### WHAT THE TASK REQUIRES
The response should contain all of the records, copied exactly, and none of the images.

------------------------------------

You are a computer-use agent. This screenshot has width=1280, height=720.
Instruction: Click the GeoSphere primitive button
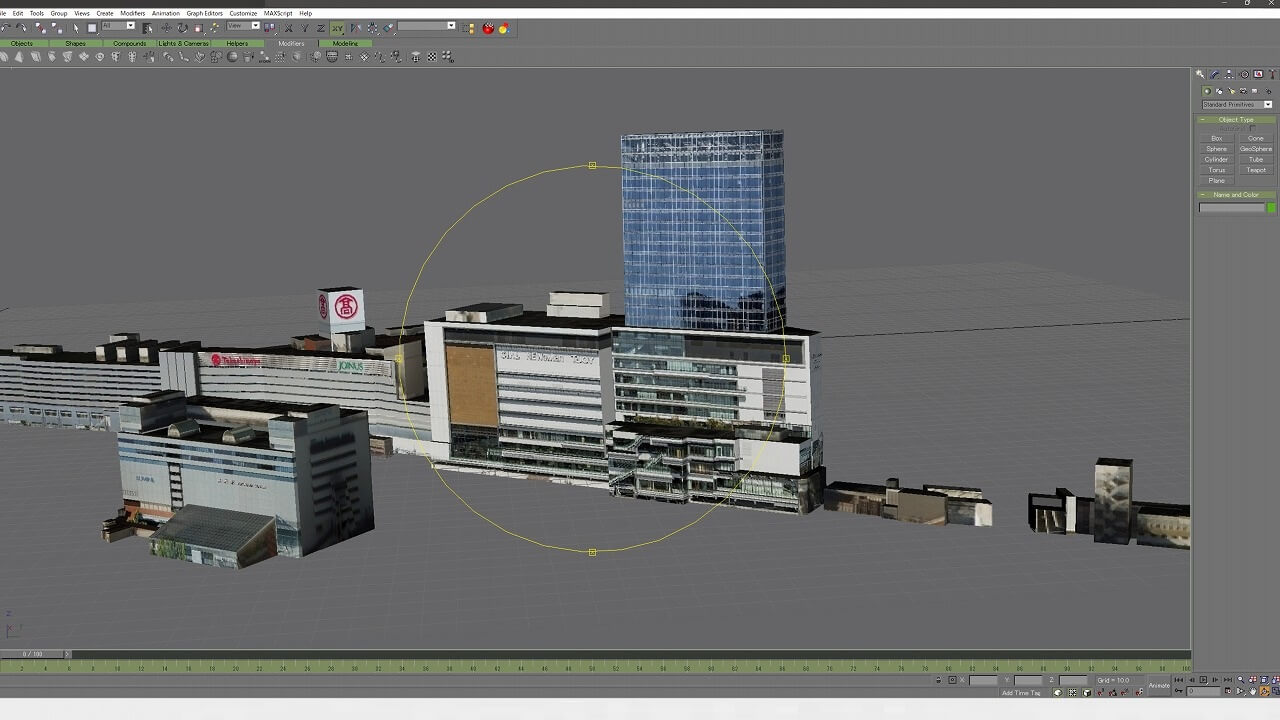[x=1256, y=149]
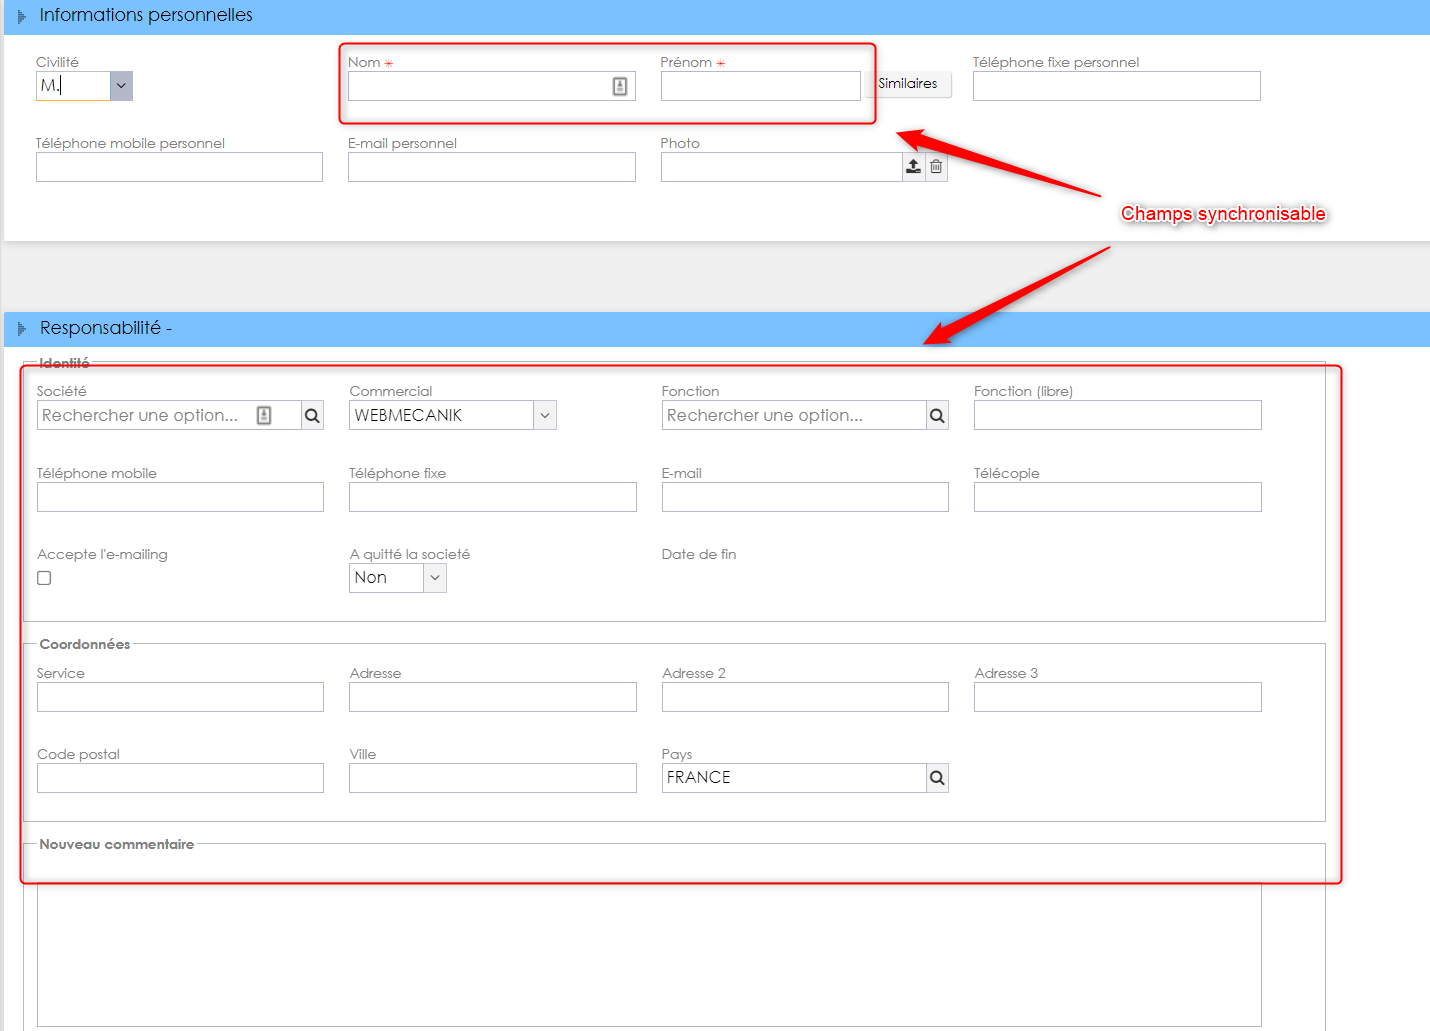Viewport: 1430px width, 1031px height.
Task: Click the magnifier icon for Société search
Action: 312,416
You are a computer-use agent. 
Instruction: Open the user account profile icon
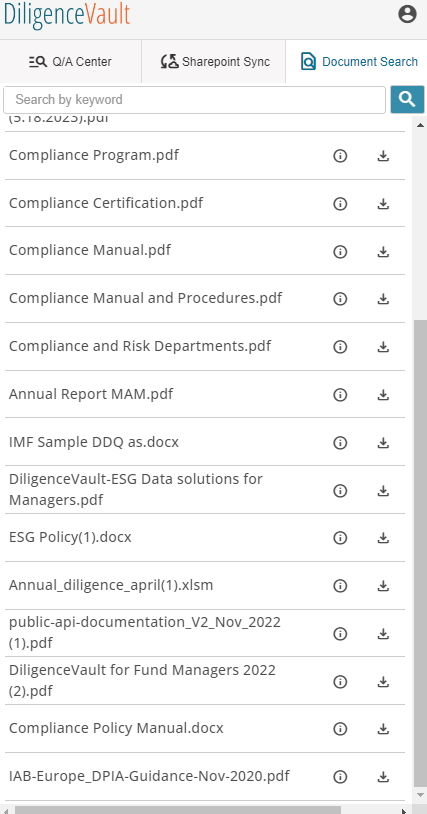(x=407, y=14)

------------------------------------

### REPLY
You are a computer-use agent. This screenshot has width=1280, height=720.
Instruction: Click the GeoSphere primitive button
[x=1256, y=149]
Viewport: 1430px width, 1031px height.
Task: Click the magnifier icon for Société search
Action: 312,416
You are a computer-use agent. 
Instruction: Open the user account profile icon
(x=407, y=14)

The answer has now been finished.